Role of Credit Derivatives in Financial Crisis Will Be Explored By Ag Committees
Ag committees schedule hearing on nation's financial mess.
Compiled by staff
Published: Oct 13, 2008
Both the Senate and House agriculture committees, which have jurisdiction over the Commodity Future Trading Commission, will hold hearings this week to examine the role credit derivatives have played in the nation's financial crisis. Credit derivatives are complex, unregulated financial instruments that are tied to the amount of risk of underlying - better understood - loans, bonds, or assets. They are traded over the counter between the buyer and seller.
Senate Agriculture Committee chairman Tom Harkin, D-Iowa, explained in a statement Oct. 9, that financial swaps or over-the-counter financial derivatives had been exempt from most regulations since 1993. Mainly that meant they did not have to be traded on fully regulated futures exchanges.
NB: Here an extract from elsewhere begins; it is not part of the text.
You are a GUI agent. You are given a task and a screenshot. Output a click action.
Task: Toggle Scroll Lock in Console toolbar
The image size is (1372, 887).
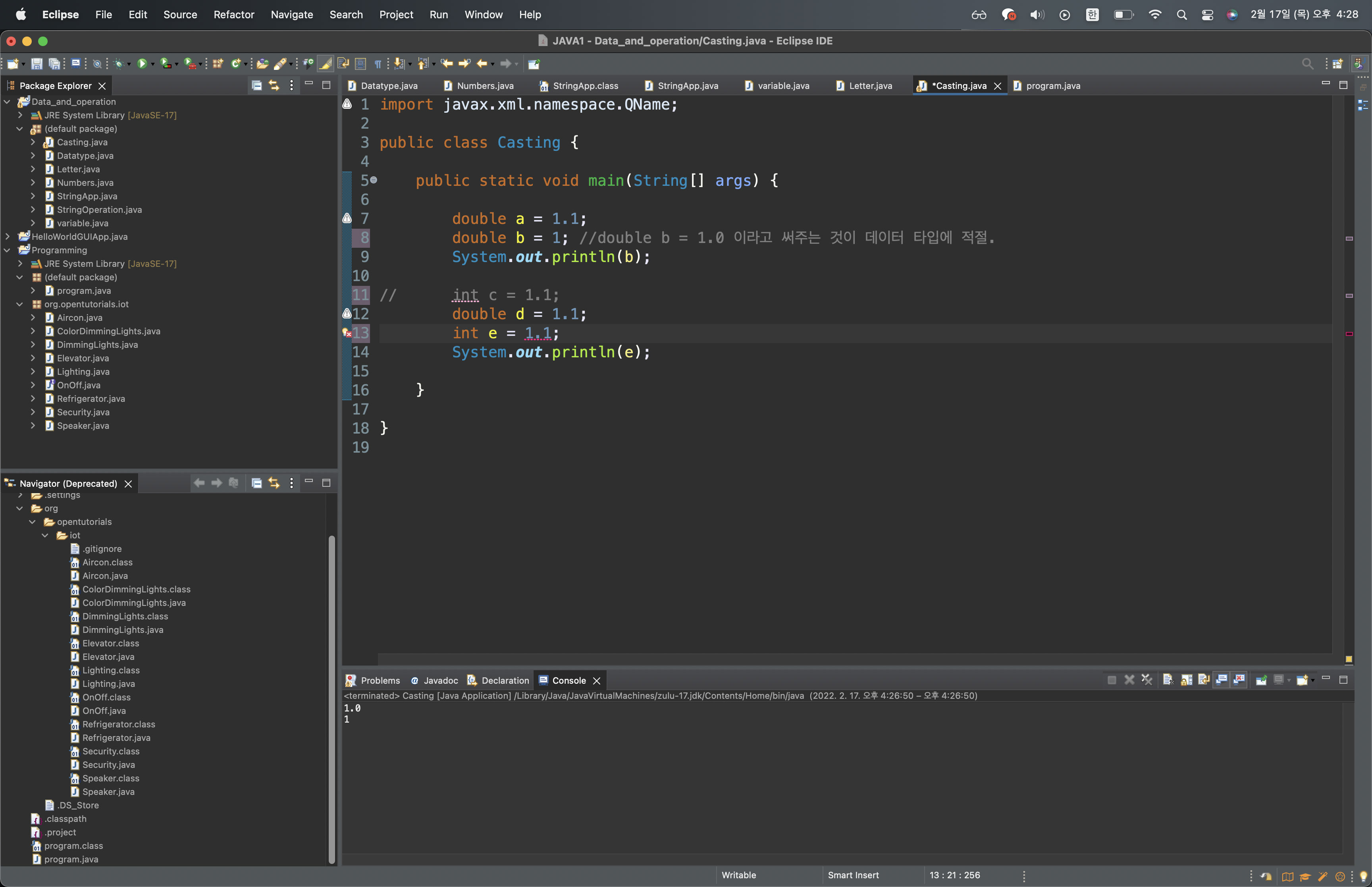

"I firmly believe we have to revisit and examine very carefully how these financial swaps and derivatives are regulated — or really not regulated," Harkin said. "That is the purpose of my hearing on Tuesday - to dig into these issues and get some answers. The questions I asked in 2000, and before actually, are still pertinent."
Harkin's committee will "explore the scope of CFTC's authority under existing law and whether this authority is adequate in the wake of the current financial crisis."
Neither committee announced the list of those who would testify. The Senate committee hearing will be held Oct. 14 at 9:30 a.m. at the Russell Senate Office Building in Washington, D.C.
The House committee hearing will be Oct. 15 at the Longworth House Office Building in Washington, D.C. It will be webcast at: www.agriculture.house.gov.